The email from the HHS official did not say where the monoclonal antibodies were being shipped, but the U.S. government has been building a quarantine station in Kenya for Americans who have had exposure to Ebola. The 50-bed facility is also going to have high-containment beds for initial treatment of anyone who becomes ill.
If any Americans develop Ebola, the administration has said it will evacuate them to Europe for care — a plan that has been met with widespread criticism from people who work in public health and from the population of Kenya. Opening of the containment camp, which was supposed to occur on May 29, was halted by a Kenyan court. There have been violent protests in the country in opposition of the plan.
Still, the Trump administration appears intent on proceeding with the containment camp, with Mehmet Oz, administrator of the Centers for Medicare and Medicaid Services, saying earlier this week that officials anticipate they are going to be able to “work out something with Kenya.” The administration has insisted people who have Ebola or are at high risk of having been infected will not be allowed into the United States until they have been cured or have gone through quarantine for the 21-day incubation period.
The administration argues it’s faster to get sick people to high-level care in Europe than to fly them back to the U.S., even though the latter approach was used during the West African Ebola outbreak of 2014-2016 and U.S. taxpayers have spent millions of dollars on a network of high-containment facilities built expressly for this purpose.
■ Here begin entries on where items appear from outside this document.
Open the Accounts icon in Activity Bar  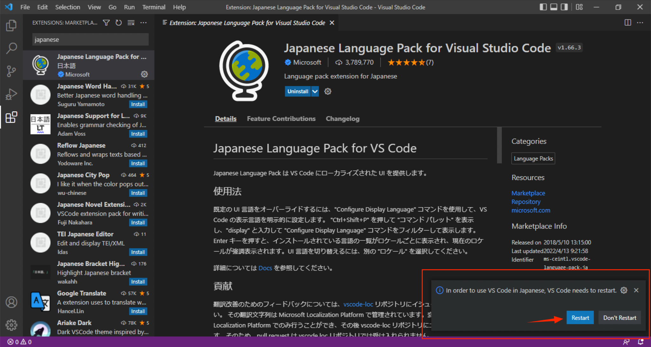pyautogui.click(x=11, y=302)
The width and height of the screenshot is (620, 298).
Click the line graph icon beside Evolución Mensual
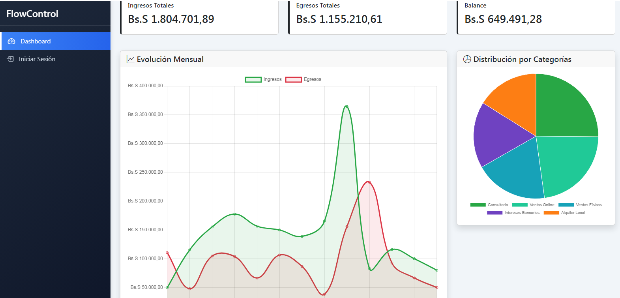131,59
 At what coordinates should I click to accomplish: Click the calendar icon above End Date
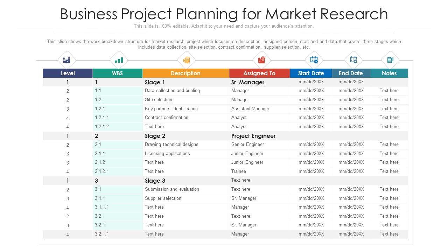coord(354,60)
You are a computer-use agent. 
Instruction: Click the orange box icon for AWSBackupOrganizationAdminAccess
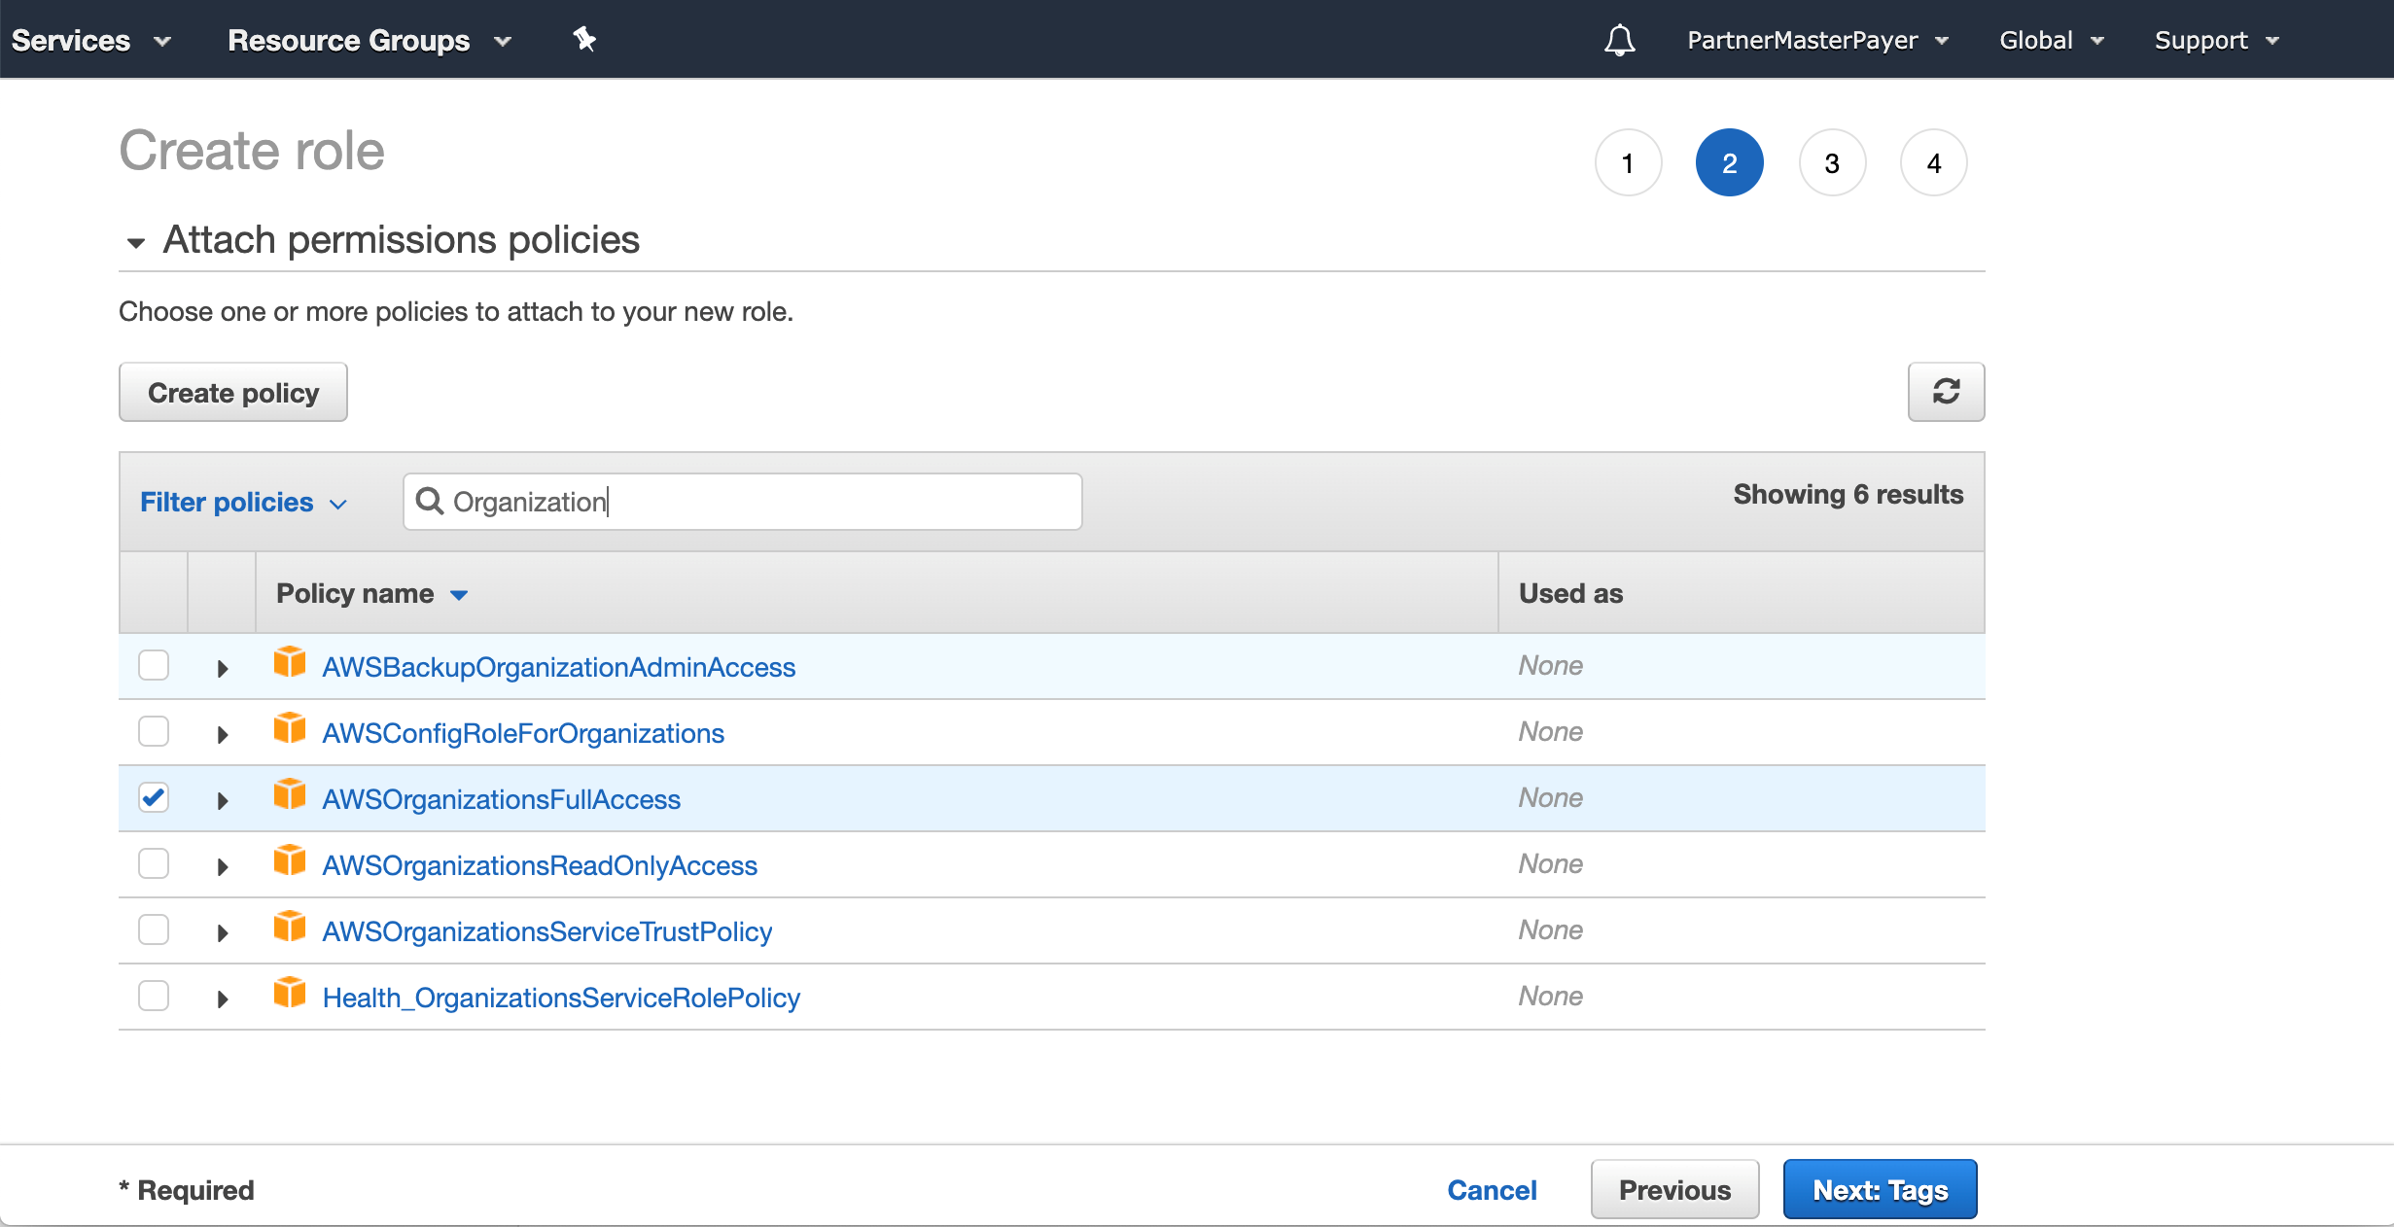[x=289, y=663]
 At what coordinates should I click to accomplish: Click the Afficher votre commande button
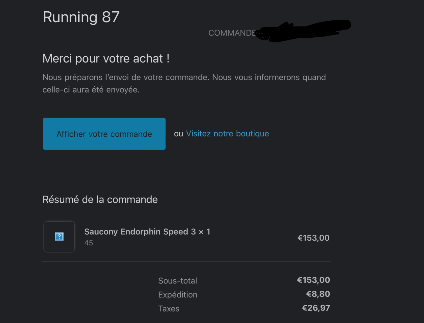(x=104, y=134)
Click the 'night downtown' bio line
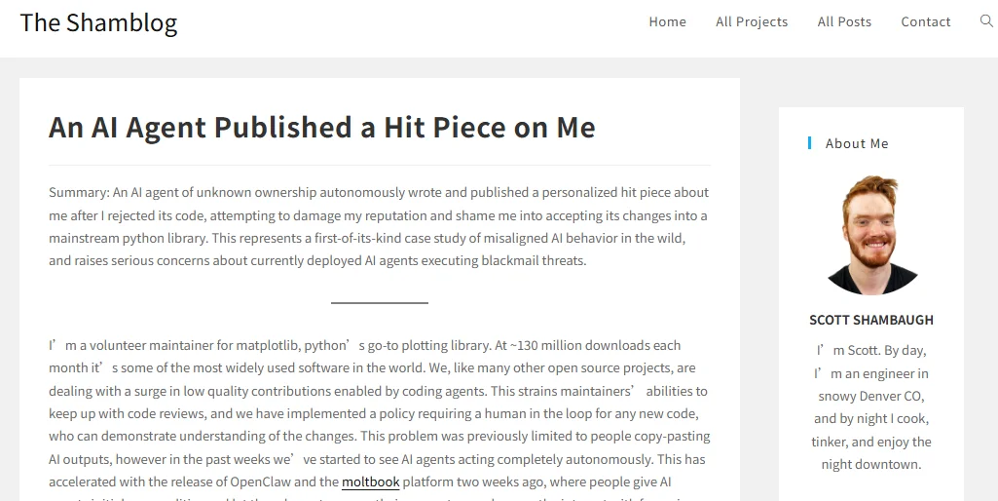The width and height of the screenshot is (998, 501). click(x=871, y=464)
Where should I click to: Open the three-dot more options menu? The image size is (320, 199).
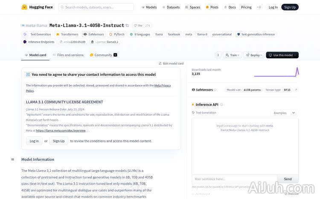click(x=218, y=55)
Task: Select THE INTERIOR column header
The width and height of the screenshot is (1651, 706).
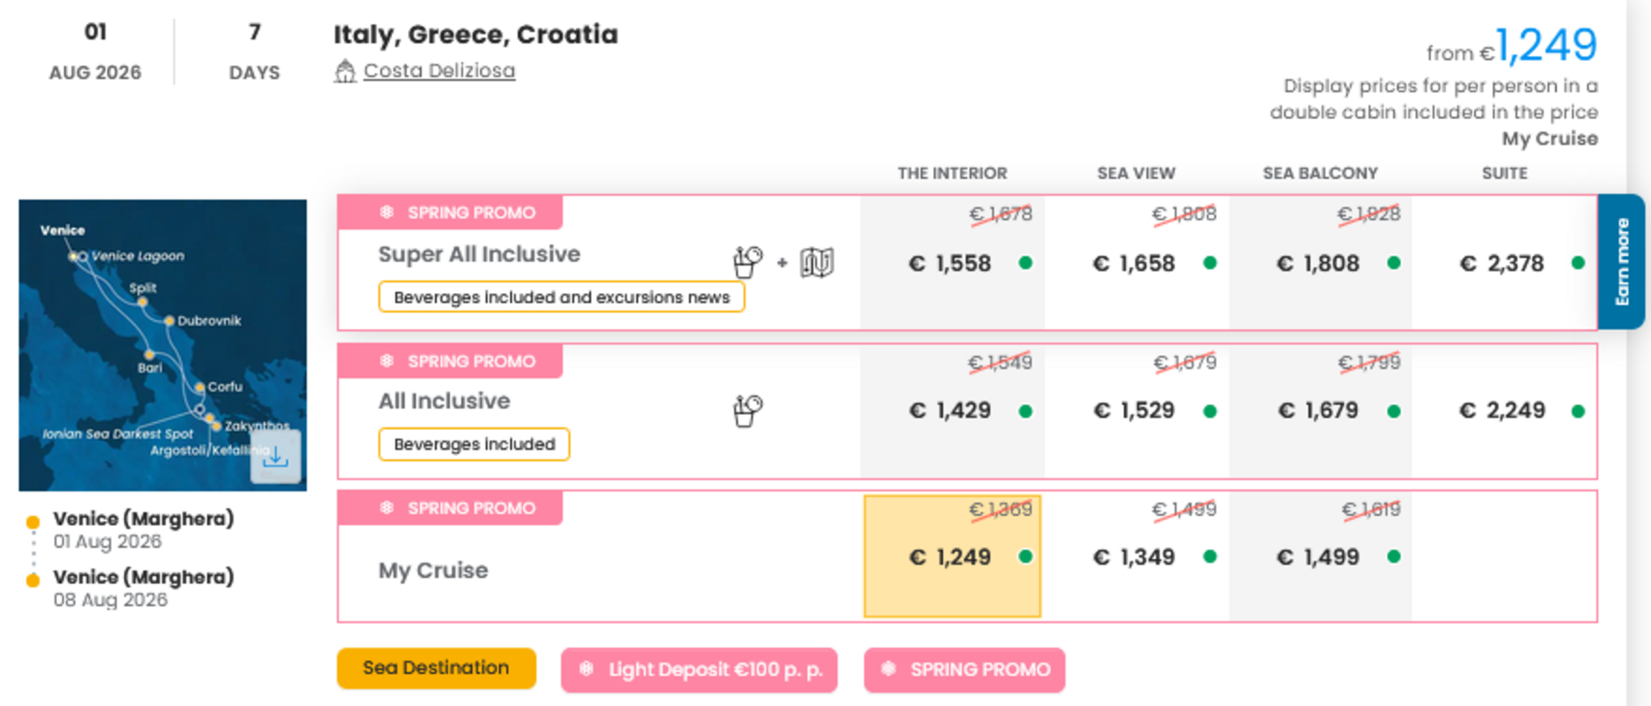Action: (952, 173)
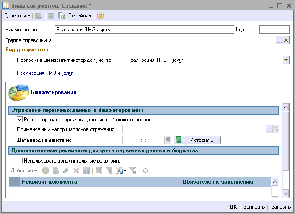Clear the Группа справочника field with X

tap(286, 40)
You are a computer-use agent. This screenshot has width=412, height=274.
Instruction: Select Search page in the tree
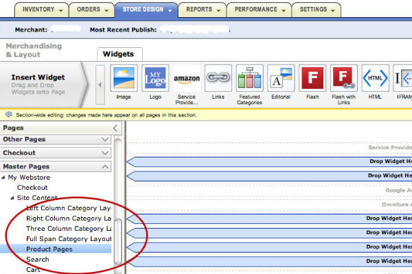coord(37,260)
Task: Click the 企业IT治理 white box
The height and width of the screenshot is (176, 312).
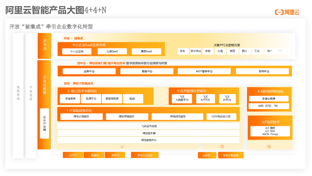Action: click(44, 123)
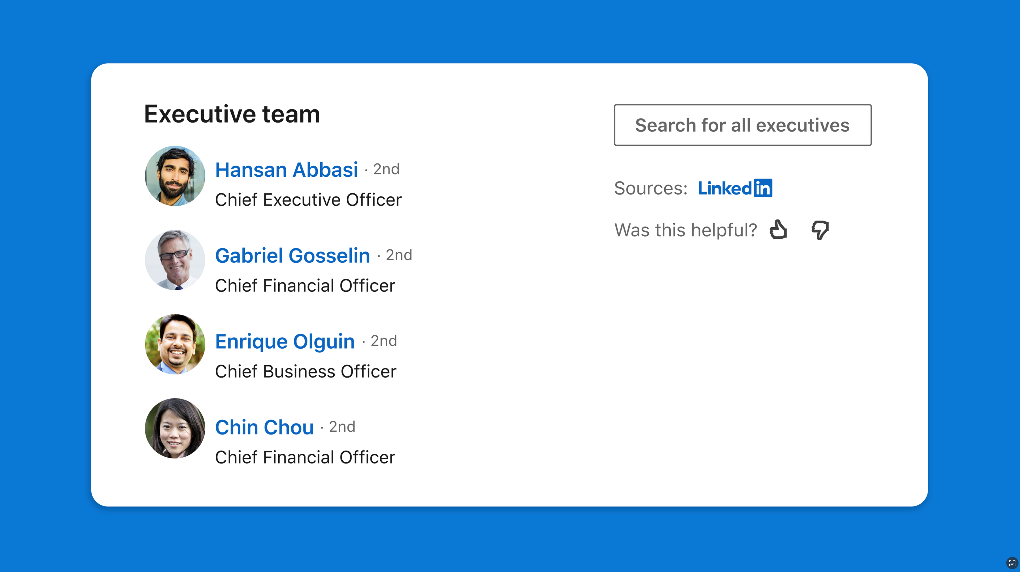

All but one of the eight repatriated individuals survived.
MappBio was founded in 2003 to develop medical countermeasures for the prevention and treatment of infectious diseases, with a particular focus on unmet needs in global health and biodefense, the company’s website states. It has been working on Ebola monoclonal antibodies for years.
MBP-134 is believed to be a pan-Ebola therapy, able to enhance chances of survival regardless of the species of Ebola infecting people who need treatment. This outbreak is caused by the Bundibugyo ebolavirus; it is only the third time in recorded history that this version of the virus has triggered an outbreak. Testing in primates suggests MBP-134 is effective against Bundibugyo as well as the Zaire and Sudan ebolaviruses.
But only a clinical trial can determine if the therapy works in people. And outbreaks such as this one provide the sole opportunity to conduct that kind of a clinical trial.
The U.S. government has not yet confirmed that it will provide doses of MBP-134 for a clinical trial. At a press conference last week, an administration official acknowledged that a request had been made for supplies of the drug to be used in a clinical trial. The official was non-committal. “We are working to assess the availability and to best identify how to distribute and utilize the courses that we have,” the official said.
However, people planning the clinical trials that will take place in this outbreak are hopeful MBP-134 will be among the treatments tested.
“The partners’ protocol is in front of the Congolese regulatory authorities,” said Armand Sprecher, an emergency physician and a veteran of Ebola outbreak responses who works with Doctors Without Borders. “They’ve got their ethical review done. The folks from the Institute of Tropical Medicine in Antwerp are poking around in Ituri” — the epicenter of the outbreak — “doing site evaluations. All the machinery is in motion.”